• **TESTO SELEZIONATO**

Il mondo trumpiano, ma anche quello legato allo sfidante conservatore Ron DeSantis che da Trump ha preso molta ispirazione, sta dirigendo il dibattito americano ancora una volta verso l’America first, dicendo: dobbiamo usare i nostri soldi per difendere i nostri confini, non quelli dell’Ucraina. Uno dei repubblicani che hanno incontrato Johnson a Dallas ha fatto la dichiarazione che sentiremo ripetere sempre più spesso: stiamo riempiendo di nostri fondi un paese estremamente corrotto. Johnson ha risposto che i 50 miliardi stanziati dall’Amministrazione Biden hanno un ottimo “rapporto qualità prezzo”, si avrà “un’accelerazione della sicurezza globale con un investimento molto basso”. E per sostanziare questa sua posizione ha citato la Cina, che molti conservatori considerano molto pericolosa, ben più della Russia: se l’Ucraina vince, gli appetiti di Xi Jinping si ridimensioneranno.

• **MATERIALE FORNITO**
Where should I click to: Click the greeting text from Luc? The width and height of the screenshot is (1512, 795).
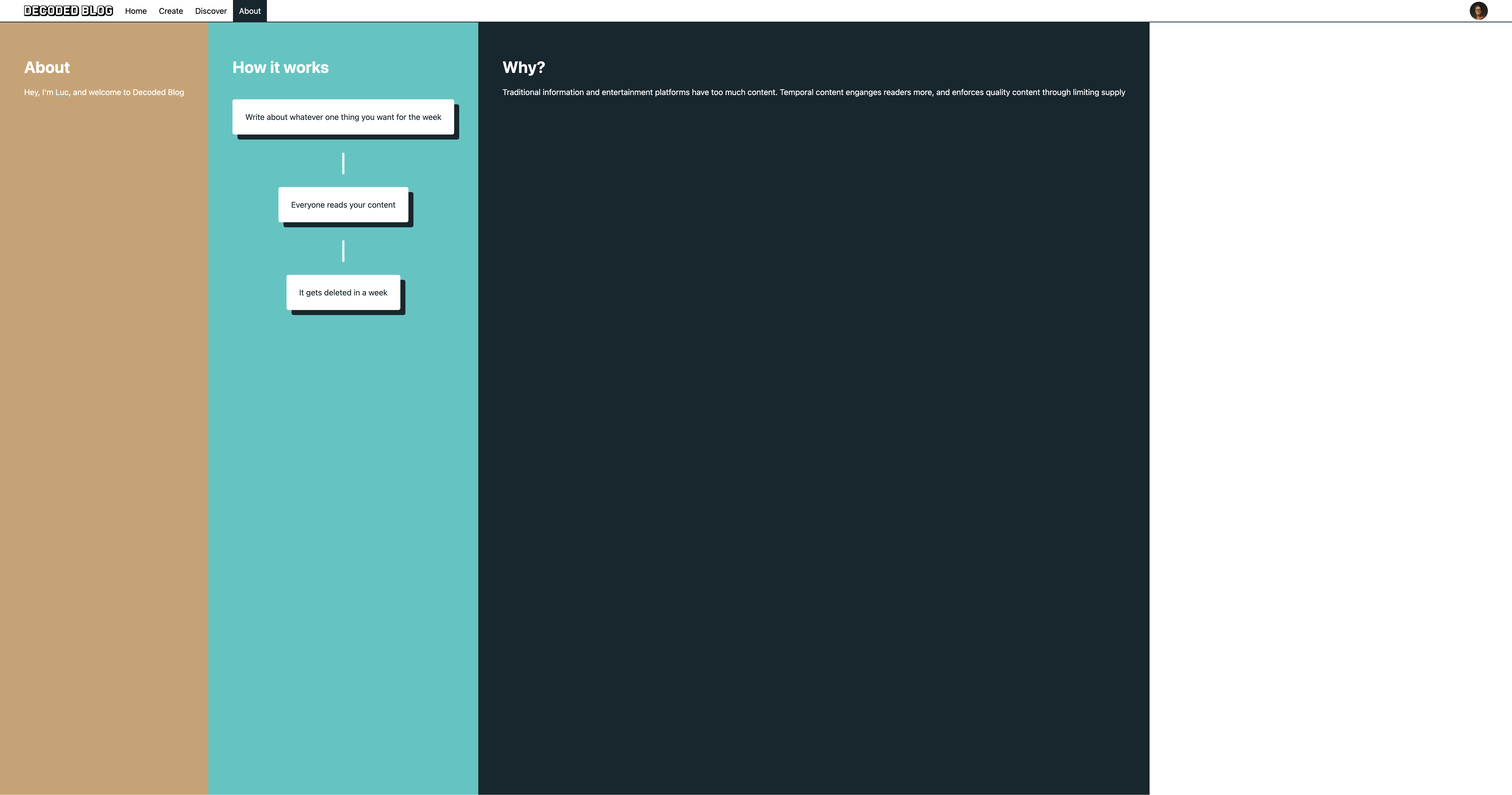[103, 92]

• **COSA FARE**
Rispondi alle domande seguenti basandoti sul testo selezionato.
1. In quale città alcuni repubblicani hanno incontrato Johnson?
2. A quanto ammonta la somma stanziata dall'Amministrazione Biden secondo Johnson?
3. Secondo Johnson, che cosa accadrà agli appetiti di Xi Jinping se l'Ucraina vince?

• **RISPOSTA SCRITTA**
1. A Dallas.
2. A 50 miliardi.
3. Si ridimensioneranno.